----- SOURCE

Generating all factors of a number given its prime factorization

dimo414 picture dimo414 · Sep 5, 2010 · Viewed 10.7k times · Source

If you already have the prime factorization of a number, what is the easiest way to get the set of all factors of that number? I know I could just loop from 2 to sqrt(n) and find all divisible numbers, but that seems inefficient since we already have the prime factorization.

I imagine it's basically a modified version of a combinations/choose function, but all I can seem to find is methods for counting the number of combinations, and ways of counting the number of factors, not to actually generate the combinations / factors.

Answer

Nikita Rybak picture Nikita Rybak · Sep 5, 2010

Imagine prime divisors are balls in a bucket. If, for example, prime divisors of your number are 2, 2, 2, 3 and 7, then you can take 0, 1, 2 or 3 instances of 'ball 2'. Similarly, you can take 'ball 3' 0 or 1 times and 'ball 7' 0 or 1 times.

Now, if you take 'ball 2' twice and 'ball 7' once, you get divisor 2*2*7 = 28. Similarly, if you take no balls, you get divisor 1 and if you take all balls you get divisor 2*2*2*3*7 which equals to number itself.

And at last, to get all possible combinations of balls you can take from the bucket, you could easily use recursion.

void findFactors(int[] primeDivisors, int[] multiplicity, int currentDivisor, long currentResult) {
    if (currentDivisor == primeDivisors.length) {
        // no more balls
        System.out.println(currentResult);
        return;
    }
    // how many times will we take current divisor?
    // we have to try all options
    for (int i = 0; i <= multiplicity[currentDivisor]; ++i) {
        findFactors(primeDivisors, multiplicity, currentDivisor + 1, currentResult);
        currentResult *= primeDivisors[currentDivisor];
    }
}

Now you can run it on above example:

findFactors(new int[] {2, 3, 7}, new int[] {3, 1, 1}, 0, 1);

----------
----- RECORDED INFORMATION

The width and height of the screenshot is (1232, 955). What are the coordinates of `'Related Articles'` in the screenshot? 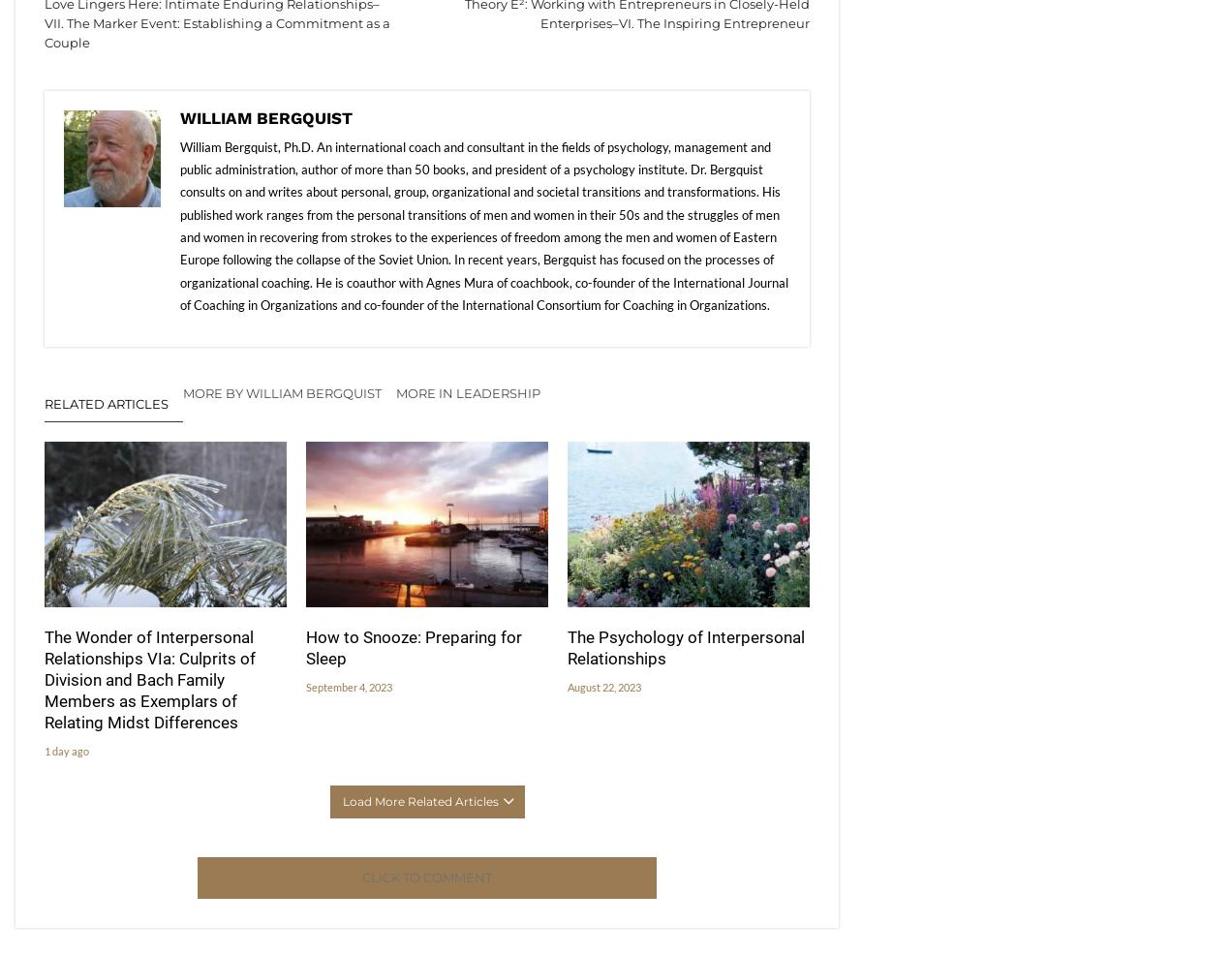 It's located at (44, 402).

----------

EXERCISE TASKS:
1/ According to the factor-generation thread, what divisor do you get by taking 'ball 2' twice and 'ball 7' once?
2/ In the factor-generation thread, switch "bucket" to "jar" and give the passage again, beginning at the words "I imagine it's" and stopping after "easily use recursion.".

RESULTS OF THE TASKS:
1/ 28

2/
I imagine it's basically a modified version of a combinations/choose function, but all I can seem to find is methods for counting the number of combinations, and ways of counting the number of factors, not to actually generate the combinations / factors.

Answer

Nikita Rybak picture Nikita Rybak · Sep 5, 2010

Imagine prime divisors are balls in a jar. If, for example, prime divisors of your number are 2, 2, 2, 3 and 7, then you can take 0, 1, 2 or 3 instances of 'ball 2'. Similarly, you can take 'ball 3' 0 or 1 times and 'ball 7' 0 or 1 times.

Now, if you take 'ball 2' twice and 'ball 7' once, you get divisor 2*2*7 = 28. Similarly, if you take no balls, you get divisor 1 and if you take all balls you get divisor 2*2*2*3*7 which equals to number itself.

And at last, to get all possible combinations of balls you can take from the jar, you could easily use recursion.